Masal yüzünü yıkamaya giderken bende kahvaltıya kadar neler yapabileceğimizi düşündüm. Düşündüm ama bir şey bulamadım. İçeriden Masal'ın sesi geldi :
-İzel! Hemen koş, çabuk.
-Geliyorum, ne oldu?
-Gittiler...
-Kim gitti?
-Kim olabilir?
-Ezel ve Çınar.
-Yani başka kim olabilirdi ki.
-Eee beni neden çağırdın?
-Hala anlamadın mı? Hemen hazırlan çıkıyoruz.

Masal ile 5-10 dakika içinde hızlıca kulübede çıktık. Ne kadar hızlı çıksak da onlar görünürde yoklardı. Masal hızlı yürümeye ve hatta koşmaya başladı. Ne kadar durması için bağırsam da koşmaya devam etti. Masal koşarken düştü.

Hemen koşmaya başladım. Ama benden önce iki kişi onun yanına geldi. O iki kişi Ezel ile Çınar'dı. Umrumda değil... Şuan Masal dışında hiçbir şey umrumda değil.
-Masal iyi misin? Kötü düştün ama ben sana koşma demiştim neyse iyi misin?
-İyiyim bir şeyim yok sadece taşa takıldım.

Masal'ı yerden kaldırdım. Tam kulübeye geri dönecekken Çınar telaşlı bir şekilde:
-"Revire gidelim isterseniz burkulmuş veya incinmiş olabilir."dedi.
Masal bana sinsi bir bakış ile baktı. Gitmek istediğini anladım.
-"Bence de bir revire gidelim hem kahvaltıdan sonra yarışma var yarışırken bir şey olmasın ."dedim.
Masal düşmesine rağmen amacına ulaşmıştı, gülüyordu.

Çınar ile önden yürümeye başladılar. Ben ile Ezel arkadan arkadan yürüdük. İlk günden beri herkes konuşurken Ezel tek kelime etmedi. Küçükken de dışarı da sessiz ama bizimle hep konuşkandı. Araya giren yılların verdiği soğukluk ile konuşmaya cesaret edemedim. Revire vardık. İçeriye hepimiz birden girince hemşire :
-"Gençler çok kalabalık yapmayın zaten burası küçük işi olmayan çıksın."dedi.
Ezel ile Çınar çıkar, Masal ile ben kalırım diye düşünmüştüm ama düşündüğüm gibi olmadı. Çınar çıksın diye Çınar'ın gözünün içine bakmaya çalıştım ama o içerde kalmak için gözünü kaçırdı.

Hemşire çıkmamızı beklerken :
-"Ben çıkarım. "dedim.
Birden Ezel konuşmaya başladı.
-" Tamam sen Masal'ın yanında kal ben çıkarım. "dedi.
-"Gerek yok ben çıkarım."diyerek kapıya yöneldim. Ve o sırada hemşire:
-"Kalabalığa gerek yok ikinizde çıkın." diyince mecburen ikimizde çıktık.

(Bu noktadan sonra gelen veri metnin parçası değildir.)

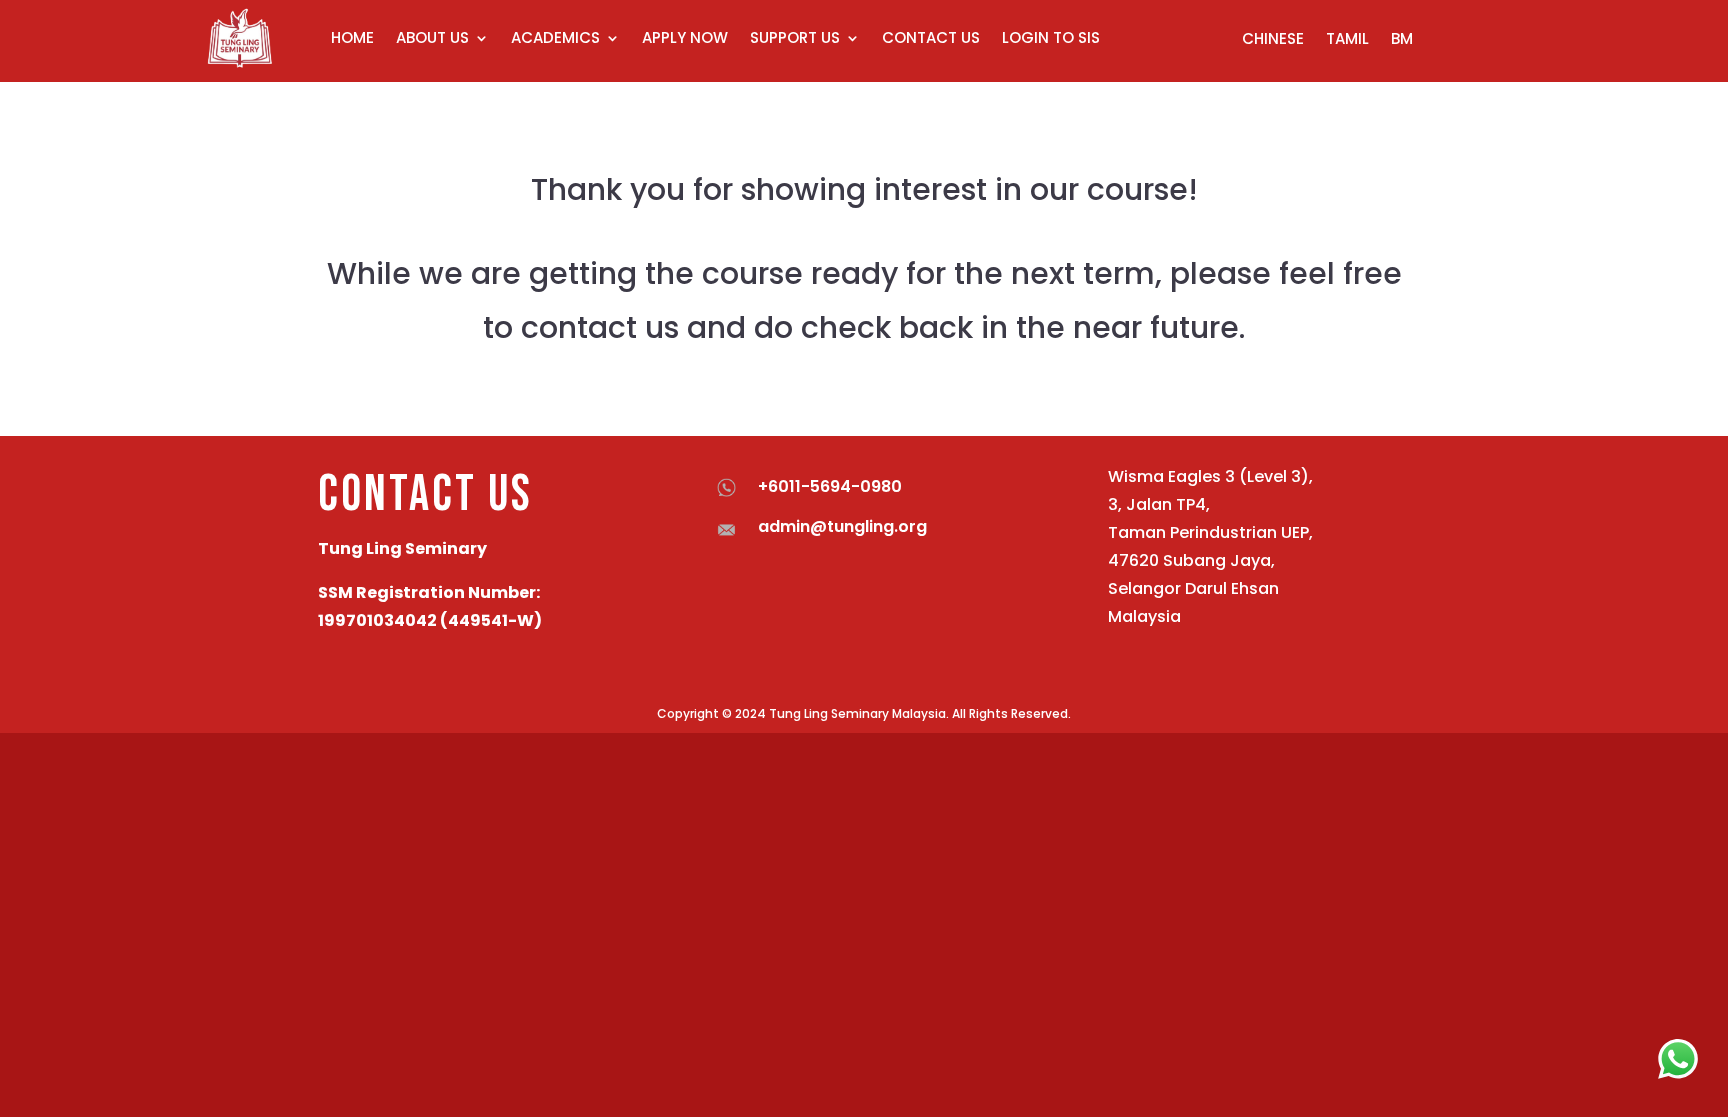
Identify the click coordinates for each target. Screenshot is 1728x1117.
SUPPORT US (795, 37)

Dışarıda süren bu sessiz bekleyişe karşın içeride de pek bir şey olmamış. Tabi Masalın içinde uçan kelebekleri saymazsak hiçbir şey olmamış sadece hemşire krem sürmüş ve bir şey olmadığını söylemiş. Saat 09.00 olmuştu, revirden yemekhaneye geçtik. Masal'ı dünki masamıza oturtup kahvaltılarımızı almaya gittik. Çok sıra yoktu hızlıca alıp masaya geçtik. Yine sessizlik hakimdi. Herkes konuşmak bir muhabbet ortamı kurmak isterken kimseden çıt çıkmadı.

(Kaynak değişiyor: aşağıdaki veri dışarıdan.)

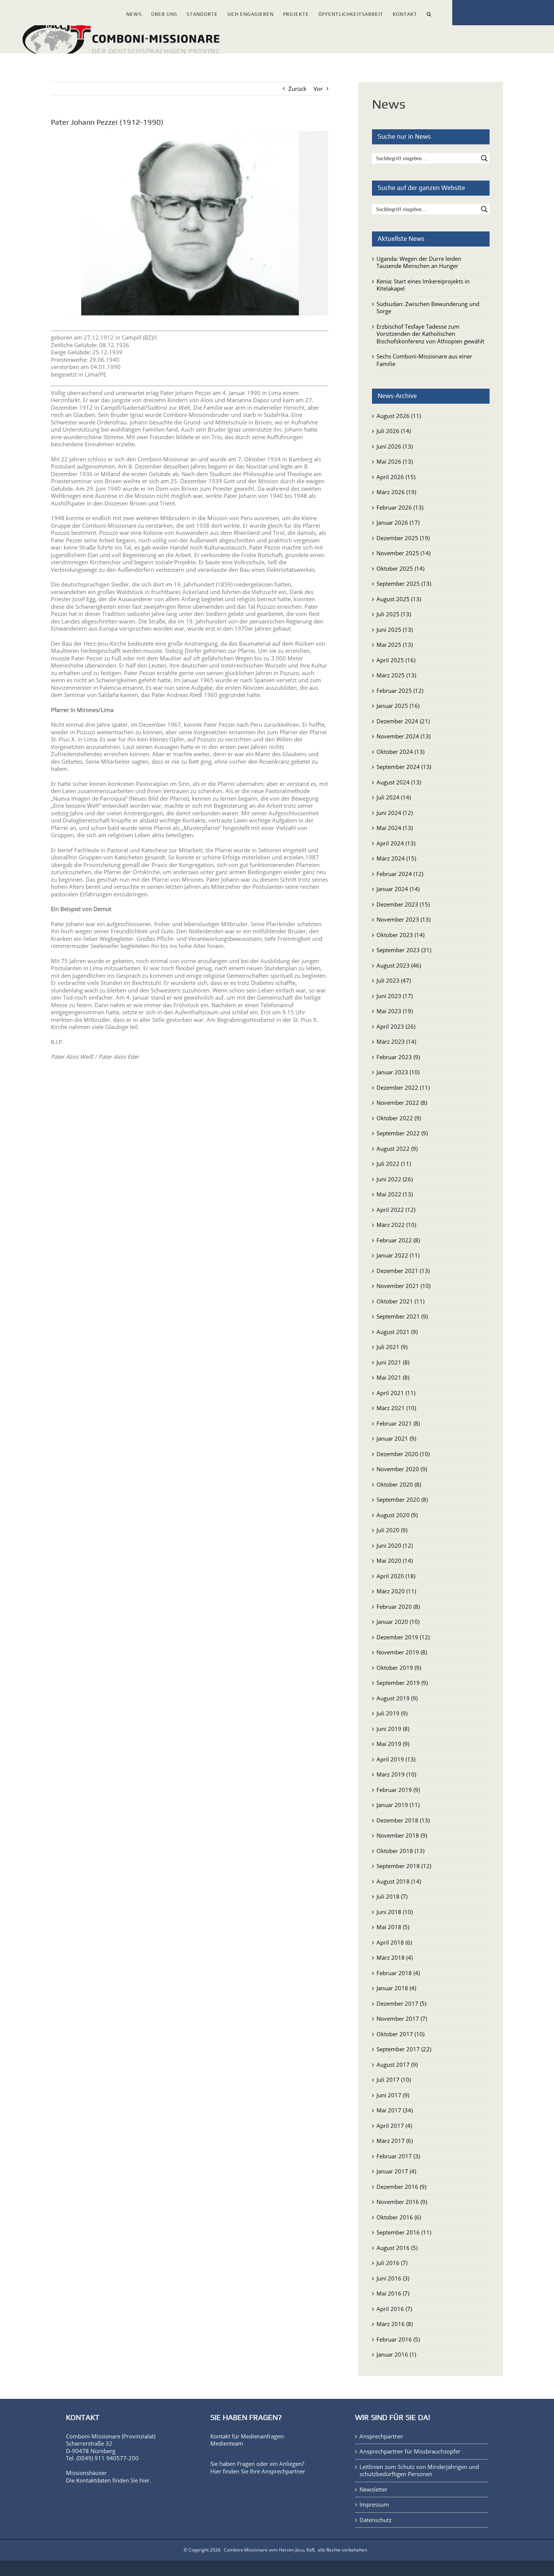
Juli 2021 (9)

Tabikide Çınar hariç kimseden, zaten bu sessizliği onun bozacağını hepimiz biliyorduk. Çınar Masal'a ayağı hakkında birkaç soru sorduktan sonra:
-"Hadi ama bu kadar sessiz olamazsınız. Yıllar sonra yollarımız tekrar kesişti ve açıkçası ben çok merak ediyorum bu aradaki yılları nasıl geçirdiğiniz."dedi.